The data START

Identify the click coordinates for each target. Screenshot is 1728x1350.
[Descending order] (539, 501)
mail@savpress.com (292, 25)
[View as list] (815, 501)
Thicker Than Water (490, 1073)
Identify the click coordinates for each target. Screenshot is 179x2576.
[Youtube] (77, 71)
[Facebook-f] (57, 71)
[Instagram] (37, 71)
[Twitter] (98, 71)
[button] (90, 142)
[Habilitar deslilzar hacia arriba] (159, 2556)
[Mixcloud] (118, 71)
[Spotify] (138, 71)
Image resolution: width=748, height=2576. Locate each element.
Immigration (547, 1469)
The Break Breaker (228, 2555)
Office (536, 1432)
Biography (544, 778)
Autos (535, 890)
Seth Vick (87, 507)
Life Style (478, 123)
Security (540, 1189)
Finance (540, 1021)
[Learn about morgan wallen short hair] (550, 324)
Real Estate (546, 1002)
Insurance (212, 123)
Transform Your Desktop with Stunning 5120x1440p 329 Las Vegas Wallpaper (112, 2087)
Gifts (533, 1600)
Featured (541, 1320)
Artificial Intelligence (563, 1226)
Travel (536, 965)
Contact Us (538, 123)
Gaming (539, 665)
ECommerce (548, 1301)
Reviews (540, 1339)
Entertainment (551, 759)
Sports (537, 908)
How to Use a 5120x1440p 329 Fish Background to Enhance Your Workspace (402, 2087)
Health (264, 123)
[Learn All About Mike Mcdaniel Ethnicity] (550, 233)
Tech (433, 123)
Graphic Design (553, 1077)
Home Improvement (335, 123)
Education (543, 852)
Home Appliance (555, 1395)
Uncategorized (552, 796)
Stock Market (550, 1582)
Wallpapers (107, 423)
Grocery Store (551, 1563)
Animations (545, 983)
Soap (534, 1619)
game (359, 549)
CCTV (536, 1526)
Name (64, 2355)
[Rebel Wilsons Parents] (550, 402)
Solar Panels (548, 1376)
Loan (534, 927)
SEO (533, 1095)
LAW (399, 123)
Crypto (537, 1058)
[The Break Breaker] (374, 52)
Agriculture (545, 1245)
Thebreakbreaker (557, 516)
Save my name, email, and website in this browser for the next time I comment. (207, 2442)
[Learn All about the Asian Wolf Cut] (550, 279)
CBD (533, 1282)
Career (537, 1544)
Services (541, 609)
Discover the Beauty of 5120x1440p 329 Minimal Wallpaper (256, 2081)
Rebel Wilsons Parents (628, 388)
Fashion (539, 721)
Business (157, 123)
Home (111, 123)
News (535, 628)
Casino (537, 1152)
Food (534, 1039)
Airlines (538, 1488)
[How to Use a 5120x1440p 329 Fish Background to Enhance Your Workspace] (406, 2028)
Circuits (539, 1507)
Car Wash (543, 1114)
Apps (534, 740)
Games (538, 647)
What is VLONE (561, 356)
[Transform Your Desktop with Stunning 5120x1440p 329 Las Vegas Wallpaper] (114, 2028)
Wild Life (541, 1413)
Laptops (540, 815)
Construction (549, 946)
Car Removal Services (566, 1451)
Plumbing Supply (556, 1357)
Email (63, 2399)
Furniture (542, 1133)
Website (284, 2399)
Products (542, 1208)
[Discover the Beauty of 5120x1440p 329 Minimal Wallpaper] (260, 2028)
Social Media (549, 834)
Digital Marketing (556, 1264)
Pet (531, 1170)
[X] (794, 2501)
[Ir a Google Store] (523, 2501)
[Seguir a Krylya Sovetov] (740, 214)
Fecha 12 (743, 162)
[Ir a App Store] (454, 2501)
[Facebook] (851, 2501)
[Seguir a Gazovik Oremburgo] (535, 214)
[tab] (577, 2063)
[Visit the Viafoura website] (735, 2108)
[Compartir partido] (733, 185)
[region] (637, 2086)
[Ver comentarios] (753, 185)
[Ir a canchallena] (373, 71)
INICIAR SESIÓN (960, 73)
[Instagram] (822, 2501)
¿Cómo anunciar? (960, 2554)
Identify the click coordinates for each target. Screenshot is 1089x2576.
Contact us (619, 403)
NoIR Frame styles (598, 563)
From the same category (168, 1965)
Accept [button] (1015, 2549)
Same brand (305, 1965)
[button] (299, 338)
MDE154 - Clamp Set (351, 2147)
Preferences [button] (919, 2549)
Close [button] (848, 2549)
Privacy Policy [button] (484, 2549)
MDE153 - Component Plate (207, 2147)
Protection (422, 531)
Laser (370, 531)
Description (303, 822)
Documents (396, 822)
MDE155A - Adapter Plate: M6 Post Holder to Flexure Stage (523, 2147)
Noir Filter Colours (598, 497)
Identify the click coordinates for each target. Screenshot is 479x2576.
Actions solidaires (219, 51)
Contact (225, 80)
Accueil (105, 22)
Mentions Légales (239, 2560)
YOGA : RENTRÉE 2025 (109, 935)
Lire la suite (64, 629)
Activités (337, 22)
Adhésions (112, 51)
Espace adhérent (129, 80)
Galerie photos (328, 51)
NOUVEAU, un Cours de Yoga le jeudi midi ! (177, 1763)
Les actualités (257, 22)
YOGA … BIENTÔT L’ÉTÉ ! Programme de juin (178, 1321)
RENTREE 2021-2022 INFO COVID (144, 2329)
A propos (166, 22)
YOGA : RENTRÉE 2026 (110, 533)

The data END

Using the records above, restate word for word the lines from the one with "[Descending order] (539, 501)" through the one with "[Instagram] (37, 71)", both included.

[Descending order] (539, 501)
mail@savpress.com (292, 25)
[View as list] (815, 501)
Thicker Than Water (490, 1073)
Identify the click coordinates for each target. Screenshot is 179x2576.
[Youtube] (77, 71)
[Facebook-f] (57, 71)
[Instagram] (37, 71)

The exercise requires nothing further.